Summary:

Newspapers and magazines may not be faring so well in this economic climate, but consumers are holding onto their entertainment subscriptions, according to a new survey from The NPD Group. The research firm says that monthly per-capita entertainment-content subscription spending rose to $115, which is up […]

Newspapers and magazines may not be faring so well in this economic climate, but consumers are holding onto their entertainment subscriptions, according to a new survey from The NPD Group. The research firm says that monthly per-capita entertainment-content subscription spending rose to $115, which is up roughly 7 percent since last year.

As of August 2009, 81 percent of U.S. households subscribe to a TV service (cable, satellite, etc.), NPD found. The company also discovered that 14 percent of consumers subscribed to a home video subscription service like Netflix, up two percentage points from last year. Additionally,  the increased smartphone adoption has bumped up the number of mobile data subscribers to 9 percent of U.S. consumers, up from 6 percent last year, NPD said.

Subscriptions have been a hot topic this year as networks and studios look for additional means to monetize their content. TV Everywhere plans from multi-service operators will require a subscription to access premium video online; there’s talk of Hulu moving some of its content behind a subscription wall; and Disney is supposedly working on its own subscription service.

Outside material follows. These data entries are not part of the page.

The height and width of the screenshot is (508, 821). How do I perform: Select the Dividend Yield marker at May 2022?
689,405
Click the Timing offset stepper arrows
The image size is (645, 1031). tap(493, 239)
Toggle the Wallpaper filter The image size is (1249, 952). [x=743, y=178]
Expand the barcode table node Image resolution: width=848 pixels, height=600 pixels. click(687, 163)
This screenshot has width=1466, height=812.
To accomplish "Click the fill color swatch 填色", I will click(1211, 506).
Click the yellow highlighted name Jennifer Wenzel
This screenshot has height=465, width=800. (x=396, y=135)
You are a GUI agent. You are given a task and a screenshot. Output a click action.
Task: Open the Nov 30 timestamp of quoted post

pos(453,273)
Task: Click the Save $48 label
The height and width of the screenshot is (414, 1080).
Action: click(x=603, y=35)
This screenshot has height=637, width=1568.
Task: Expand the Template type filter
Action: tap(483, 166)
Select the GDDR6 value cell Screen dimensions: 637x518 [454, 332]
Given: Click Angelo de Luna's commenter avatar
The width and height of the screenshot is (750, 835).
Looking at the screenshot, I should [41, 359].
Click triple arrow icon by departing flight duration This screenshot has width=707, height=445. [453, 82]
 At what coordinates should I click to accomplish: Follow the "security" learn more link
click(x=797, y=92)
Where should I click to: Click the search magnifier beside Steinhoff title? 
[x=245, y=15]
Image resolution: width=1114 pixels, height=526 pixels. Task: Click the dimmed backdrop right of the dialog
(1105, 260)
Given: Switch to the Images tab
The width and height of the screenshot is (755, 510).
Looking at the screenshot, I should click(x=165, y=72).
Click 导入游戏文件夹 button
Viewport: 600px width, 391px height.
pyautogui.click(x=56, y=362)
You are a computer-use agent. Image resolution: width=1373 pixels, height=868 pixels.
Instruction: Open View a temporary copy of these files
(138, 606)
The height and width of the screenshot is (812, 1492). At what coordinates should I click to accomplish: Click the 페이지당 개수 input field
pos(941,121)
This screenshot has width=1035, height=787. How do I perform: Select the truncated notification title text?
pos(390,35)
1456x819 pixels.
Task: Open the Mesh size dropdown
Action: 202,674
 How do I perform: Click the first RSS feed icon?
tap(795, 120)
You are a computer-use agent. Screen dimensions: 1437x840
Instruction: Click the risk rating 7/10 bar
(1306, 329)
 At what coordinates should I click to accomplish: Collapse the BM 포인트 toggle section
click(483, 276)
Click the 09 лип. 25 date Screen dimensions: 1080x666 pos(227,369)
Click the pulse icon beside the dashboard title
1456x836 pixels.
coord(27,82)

Based on these NPD numbers, the good news for those companies is that consumers are still valuing the entertainment they’re getting from their subscriptions. But the less-than-good news is that there are only so many entertainment subscriptions one house needs or can afford. Content companies shouldn’t go overboard and each offer their own subscription service — they’ll need to consolidate to deliver the best value to consumers.